Winery Shrinks Their Environmental Footprint With Lighter Weight Bottles

Winery Shrinks Their Environmental Footprint With Lighter Weight Bottles

glass wine bottles

 

While heavier glass bottles have been associated with higher quality wines for decades, one Washington state winery is trying to dispel that notion and also reduce their environmental impact with lighter weight wine bottles, according to an article in the Napa Valley Register.

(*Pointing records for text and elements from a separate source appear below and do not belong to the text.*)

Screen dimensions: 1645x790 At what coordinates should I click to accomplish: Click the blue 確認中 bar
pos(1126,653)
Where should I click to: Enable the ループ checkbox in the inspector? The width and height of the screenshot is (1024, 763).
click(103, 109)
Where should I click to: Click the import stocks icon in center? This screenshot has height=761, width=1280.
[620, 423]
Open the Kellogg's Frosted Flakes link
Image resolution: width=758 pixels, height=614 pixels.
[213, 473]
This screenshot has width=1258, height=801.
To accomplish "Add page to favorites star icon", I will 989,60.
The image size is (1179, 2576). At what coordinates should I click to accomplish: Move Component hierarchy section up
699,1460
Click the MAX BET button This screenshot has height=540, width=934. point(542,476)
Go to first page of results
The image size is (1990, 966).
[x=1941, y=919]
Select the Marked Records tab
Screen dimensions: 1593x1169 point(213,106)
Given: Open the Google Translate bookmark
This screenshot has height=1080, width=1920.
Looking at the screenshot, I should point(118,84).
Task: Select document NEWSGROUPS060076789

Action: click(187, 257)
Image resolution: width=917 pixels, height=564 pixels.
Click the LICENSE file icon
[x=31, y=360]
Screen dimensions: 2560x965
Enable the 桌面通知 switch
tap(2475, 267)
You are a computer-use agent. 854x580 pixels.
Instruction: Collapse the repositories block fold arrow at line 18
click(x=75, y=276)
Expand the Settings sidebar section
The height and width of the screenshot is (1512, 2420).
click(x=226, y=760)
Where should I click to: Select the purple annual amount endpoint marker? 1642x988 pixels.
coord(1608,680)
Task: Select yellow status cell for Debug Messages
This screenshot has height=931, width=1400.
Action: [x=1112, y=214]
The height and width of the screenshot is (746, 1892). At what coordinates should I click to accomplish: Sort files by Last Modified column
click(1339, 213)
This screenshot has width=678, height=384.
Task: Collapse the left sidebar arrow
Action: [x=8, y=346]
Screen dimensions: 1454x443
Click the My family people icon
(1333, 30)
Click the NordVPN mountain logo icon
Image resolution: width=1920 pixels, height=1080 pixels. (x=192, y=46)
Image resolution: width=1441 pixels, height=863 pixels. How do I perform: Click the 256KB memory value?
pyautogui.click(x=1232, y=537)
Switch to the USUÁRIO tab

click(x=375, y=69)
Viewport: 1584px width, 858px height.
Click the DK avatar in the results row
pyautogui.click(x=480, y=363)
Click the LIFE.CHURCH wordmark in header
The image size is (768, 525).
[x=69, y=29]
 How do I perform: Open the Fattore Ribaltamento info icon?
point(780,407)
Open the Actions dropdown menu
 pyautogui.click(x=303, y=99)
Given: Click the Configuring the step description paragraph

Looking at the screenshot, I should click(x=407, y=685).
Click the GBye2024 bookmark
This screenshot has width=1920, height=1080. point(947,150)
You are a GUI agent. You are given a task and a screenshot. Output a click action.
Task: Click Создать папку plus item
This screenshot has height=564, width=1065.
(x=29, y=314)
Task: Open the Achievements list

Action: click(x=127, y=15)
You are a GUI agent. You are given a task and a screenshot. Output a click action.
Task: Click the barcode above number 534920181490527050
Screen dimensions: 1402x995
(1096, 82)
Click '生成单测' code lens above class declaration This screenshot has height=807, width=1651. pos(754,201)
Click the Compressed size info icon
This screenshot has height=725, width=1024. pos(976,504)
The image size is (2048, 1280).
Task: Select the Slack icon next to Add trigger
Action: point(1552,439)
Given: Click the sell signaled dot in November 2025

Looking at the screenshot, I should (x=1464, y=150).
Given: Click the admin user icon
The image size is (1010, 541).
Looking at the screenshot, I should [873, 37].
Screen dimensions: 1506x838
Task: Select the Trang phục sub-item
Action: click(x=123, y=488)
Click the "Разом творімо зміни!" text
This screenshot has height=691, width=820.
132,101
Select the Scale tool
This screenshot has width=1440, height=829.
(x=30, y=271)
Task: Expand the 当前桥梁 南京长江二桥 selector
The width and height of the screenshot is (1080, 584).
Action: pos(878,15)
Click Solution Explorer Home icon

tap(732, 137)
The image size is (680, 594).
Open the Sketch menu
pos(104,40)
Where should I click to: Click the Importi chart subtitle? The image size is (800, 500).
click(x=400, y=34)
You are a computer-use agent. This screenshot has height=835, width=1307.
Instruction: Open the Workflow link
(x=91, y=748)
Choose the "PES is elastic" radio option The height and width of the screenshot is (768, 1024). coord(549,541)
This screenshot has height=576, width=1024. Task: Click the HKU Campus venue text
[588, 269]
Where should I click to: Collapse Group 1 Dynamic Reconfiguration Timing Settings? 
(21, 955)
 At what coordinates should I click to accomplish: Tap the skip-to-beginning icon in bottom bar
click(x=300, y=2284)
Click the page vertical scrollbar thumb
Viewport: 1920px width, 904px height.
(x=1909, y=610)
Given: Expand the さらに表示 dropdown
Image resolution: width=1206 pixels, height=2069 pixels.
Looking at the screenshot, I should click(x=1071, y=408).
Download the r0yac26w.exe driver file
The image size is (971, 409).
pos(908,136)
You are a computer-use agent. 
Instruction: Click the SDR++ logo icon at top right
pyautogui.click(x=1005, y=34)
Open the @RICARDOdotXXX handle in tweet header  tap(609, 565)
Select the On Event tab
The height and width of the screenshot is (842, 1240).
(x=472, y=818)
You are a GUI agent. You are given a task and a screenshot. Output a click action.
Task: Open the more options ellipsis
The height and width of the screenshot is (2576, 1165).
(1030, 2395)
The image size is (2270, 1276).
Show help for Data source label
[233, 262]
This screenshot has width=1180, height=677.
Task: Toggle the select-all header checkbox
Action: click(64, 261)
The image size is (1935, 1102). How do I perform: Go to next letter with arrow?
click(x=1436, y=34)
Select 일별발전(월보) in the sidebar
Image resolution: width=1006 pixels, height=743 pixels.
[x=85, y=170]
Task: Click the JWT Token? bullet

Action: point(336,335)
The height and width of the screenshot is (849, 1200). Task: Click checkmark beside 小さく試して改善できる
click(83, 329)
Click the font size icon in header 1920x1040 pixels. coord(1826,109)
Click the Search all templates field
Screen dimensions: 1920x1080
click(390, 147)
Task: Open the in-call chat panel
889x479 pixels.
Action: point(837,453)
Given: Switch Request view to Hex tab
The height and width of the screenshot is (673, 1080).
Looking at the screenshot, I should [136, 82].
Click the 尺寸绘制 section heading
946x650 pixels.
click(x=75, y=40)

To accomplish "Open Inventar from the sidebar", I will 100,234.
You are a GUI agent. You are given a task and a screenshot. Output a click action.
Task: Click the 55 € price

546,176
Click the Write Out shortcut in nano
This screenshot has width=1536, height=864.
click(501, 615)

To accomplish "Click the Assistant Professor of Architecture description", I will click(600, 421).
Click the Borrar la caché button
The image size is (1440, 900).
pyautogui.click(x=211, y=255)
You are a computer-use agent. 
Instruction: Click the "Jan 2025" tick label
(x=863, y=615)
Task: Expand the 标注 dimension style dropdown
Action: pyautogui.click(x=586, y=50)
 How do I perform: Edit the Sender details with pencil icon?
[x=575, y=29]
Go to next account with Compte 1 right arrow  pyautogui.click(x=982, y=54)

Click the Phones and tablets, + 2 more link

Kiona Vineyards, Benton City, WA, announced that it is switching to lightweight glass bottles for many of its wines. In a news release, the company stated, “As a producer, there is no tangible benefit to purchasing or shipping heavier glass other than the visual and tactile feedback of the bottle. In keeping with industry trends, producers opt to spend more dollars and CO2 output on heavier bottles to convey quality.” To notify consumers of the new packaging, the back labels will feature the tagline “World Class in Lighter Glass”.

Heavy wine bottles have several drawbacks. Their cases are harder to move around in stores and many restaurant servers find the hefty bottles difficult to pour. The larger and heavier bottles mean fewer cartons can fit onto standard 56-case pallets. Instead, wineries may be able to get only 48 cases on a pallet, thus increasing shipping costs. Heavier bottles also require greater fuel demands in transit and more energy to produce. And some big bottles are anti-consumer because they don’t fit into standard wine racks.

Kiona has opted to put its Sauvignon Blanc ($22), Rosé of Sangiovese ($20), and Lemberger ($17) in 470-gram glass bottles. These bottles weigh about 1 pound when empty. Kiona will put its reserve-quality red wines, which sell for $55 and more, in 880-gram bottles. When empty, they weigh less than 2 pounds.

Chicago-based Berlin Packaging, a major international bottle suppler, offers numerous lighter-weight glass bottles for wineries including many 800-gram bottles (1.76 pounds). It has a facility in Fairfield, CA.